◆ What the task asks
In the SXSW review of the film Sadie below, list every actor named in the cast, each paired with the character they play.

Sunday, March 18, 2018

SXSW with Abe: Sadie

I’m so excited to be attending the film festival at South by Southwest for the first time, and I’ll be posting reviews throughout the week as I see as many movies as possible!

Sadie
Directed by Megan Griffiths
Narrative Feature Competition


Sophia Mitri Schloss discusses the film

There are many different types of families, and not all children grow up with two parents in the picture. When one parent never existed or left for whatever reason prior to a child’s birth, that situation can be less difficult than when someone was there and then no longer was after their presence became a given. Divorce and other disruptions of a marriage can have immediate effects on the behavior of children, and it’s considerably more complicated when the union isn’t officially severed, just effectively so due to the absence of one partner, something that can be extremely confusing for those affected.

Sadie (Sophia Mitri Schloss) lives with her mother Rae (Melanie Lynskey), and the two don’t have a great rapport. Sadie writes frequently to her father, who has been serving in the military for a few years. While he returns her letters, he rarely communicates with his wife, causing her to entertain a close friendship with school counselor Bradley (Tony Hale), a relationship she casts aside when the far more self-assured, less clingy Cyrus (John Gallagher Jr.) moves in next door. After Cyrus spends the night, Sadie sees a threat to the happy marriage that will resume once her father returns and sets out to make sure that Cyrus does not become a permanent fixture in her mother’s life.

Sadie is a solitary character, one who has just one friend, her neighbor Francis (Keith L. Williams), who she frequently shields from bullying at school. Sadie clearly has an attachment to her father that has only deepened during his absence, and though she is astute and creative in finding ways to make her mother’s new suitor uncomfortable, mixing medicines into food so that he will get sick, her worldview is remarkably naïve and relegated to the hope that all will be the same as it once was, or at least how she remembers it, once he comes back to them.

◆ Available data
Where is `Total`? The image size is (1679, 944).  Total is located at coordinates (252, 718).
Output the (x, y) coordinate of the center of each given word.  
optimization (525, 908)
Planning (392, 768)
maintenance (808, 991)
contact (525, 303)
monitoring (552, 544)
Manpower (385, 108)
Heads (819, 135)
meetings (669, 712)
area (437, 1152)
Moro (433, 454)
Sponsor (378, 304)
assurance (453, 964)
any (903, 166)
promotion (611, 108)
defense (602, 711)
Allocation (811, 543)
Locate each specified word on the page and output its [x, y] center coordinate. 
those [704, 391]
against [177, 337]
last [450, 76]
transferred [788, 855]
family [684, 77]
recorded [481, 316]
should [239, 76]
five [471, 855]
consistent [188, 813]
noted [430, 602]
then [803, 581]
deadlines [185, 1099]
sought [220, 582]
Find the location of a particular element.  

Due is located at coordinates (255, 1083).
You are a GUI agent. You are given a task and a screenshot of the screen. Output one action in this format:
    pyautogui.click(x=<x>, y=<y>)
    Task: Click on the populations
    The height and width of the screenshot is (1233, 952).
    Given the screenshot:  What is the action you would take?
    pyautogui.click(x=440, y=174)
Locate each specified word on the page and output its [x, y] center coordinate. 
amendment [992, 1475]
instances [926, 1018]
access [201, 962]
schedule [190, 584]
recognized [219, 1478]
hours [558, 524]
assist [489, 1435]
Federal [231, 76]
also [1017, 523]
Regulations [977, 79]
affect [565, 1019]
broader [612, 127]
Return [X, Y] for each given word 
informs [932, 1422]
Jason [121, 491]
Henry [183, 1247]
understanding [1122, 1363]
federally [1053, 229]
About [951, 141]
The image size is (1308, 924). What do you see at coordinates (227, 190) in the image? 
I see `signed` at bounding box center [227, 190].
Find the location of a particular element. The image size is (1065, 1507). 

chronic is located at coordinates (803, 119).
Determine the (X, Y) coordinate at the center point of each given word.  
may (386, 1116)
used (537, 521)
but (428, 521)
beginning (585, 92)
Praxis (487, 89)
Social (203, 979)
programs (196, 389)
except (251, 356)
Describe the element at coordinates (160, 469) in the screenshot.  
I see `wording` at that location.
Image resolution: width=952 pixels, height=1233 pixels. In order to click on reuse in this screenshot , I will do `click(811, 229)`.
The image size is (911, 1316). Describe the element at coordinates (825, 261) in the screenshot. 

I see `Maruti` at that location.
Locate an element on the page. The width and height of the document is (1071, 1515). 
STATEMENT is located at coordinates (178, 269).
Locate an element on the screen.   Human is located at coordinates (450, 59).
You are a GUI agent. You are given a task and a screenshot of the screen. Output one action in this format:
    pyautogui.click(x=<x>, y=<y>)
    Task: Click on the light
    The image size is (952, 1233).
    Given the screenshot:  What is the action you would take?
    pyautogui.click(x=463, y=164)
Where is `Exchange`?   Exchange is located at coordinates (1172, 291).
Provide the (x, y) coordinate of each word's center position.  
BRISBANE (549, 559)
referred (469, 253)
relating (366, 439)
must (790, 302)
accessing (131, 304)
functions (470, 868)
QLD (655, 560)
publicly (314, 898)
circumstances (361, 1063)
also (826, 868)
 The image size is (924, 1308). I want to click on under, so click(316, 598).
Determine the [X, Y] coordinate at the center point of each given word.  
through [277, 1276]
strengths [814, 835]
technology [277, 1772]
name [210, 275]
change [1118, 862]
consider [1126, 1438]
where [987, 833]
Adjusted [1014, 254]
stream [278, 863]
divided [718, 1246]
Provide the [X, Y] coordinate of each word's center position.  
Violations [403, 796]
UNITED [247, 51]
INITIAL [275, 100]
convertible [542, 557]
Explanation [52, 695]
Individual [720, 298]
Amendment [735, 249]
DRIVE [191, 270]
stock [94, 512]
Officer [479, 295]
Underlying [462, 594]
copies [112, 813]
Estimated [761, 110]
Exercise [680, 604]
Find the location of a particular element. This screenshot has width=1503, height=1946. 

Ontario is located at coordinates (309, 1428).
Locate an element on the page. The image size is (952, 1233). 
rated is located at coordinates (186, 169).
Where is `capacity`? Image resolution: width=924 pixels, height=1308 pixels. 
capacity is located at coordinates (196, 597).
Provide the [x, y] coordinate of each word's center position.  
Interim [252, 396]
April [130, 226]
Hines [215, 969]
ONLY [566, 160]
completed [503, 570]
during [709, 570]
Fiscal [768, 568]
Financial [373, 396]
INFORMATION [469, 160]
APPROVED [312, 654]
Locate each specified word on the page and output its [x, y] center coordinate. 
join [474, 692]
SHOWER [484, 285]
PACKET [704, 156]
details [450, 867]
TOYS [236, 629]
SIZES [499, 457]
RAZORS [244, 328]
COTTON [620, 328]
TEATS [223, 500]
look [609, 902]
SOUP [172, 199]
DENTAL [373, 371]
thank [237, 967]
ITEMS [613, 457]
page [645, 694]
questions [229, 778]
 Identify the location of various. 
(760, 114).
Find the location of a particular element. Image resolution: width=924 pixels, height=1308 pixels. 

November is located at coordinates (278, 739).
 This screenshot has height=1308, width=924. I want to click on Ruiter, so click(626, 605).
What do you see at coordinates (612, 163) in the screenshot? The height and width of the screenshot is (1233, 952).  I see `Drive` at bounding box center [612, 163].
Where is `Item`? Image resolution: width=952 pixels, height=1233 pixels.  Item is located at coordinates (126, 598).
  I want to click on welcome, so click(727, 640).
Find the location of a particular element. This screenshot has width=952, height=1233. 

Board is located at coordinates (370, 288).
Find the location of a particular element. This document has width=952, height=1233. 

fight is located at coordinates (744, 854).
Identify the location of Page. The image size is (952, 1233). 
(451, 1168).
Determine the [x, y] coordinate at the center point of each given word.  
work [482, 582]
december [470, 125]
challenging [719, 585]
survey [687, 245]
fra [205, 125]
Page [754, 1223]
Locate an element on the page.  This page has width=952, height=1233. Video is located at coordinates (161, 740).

◆ Solution
- Sophia Mitri Schloss: Sadie
- Melanie Lynskey: Rae
- Tony Hale: Bradley
- John Gallagher Jr.: Cyrus
- Keith L. Williams: Francis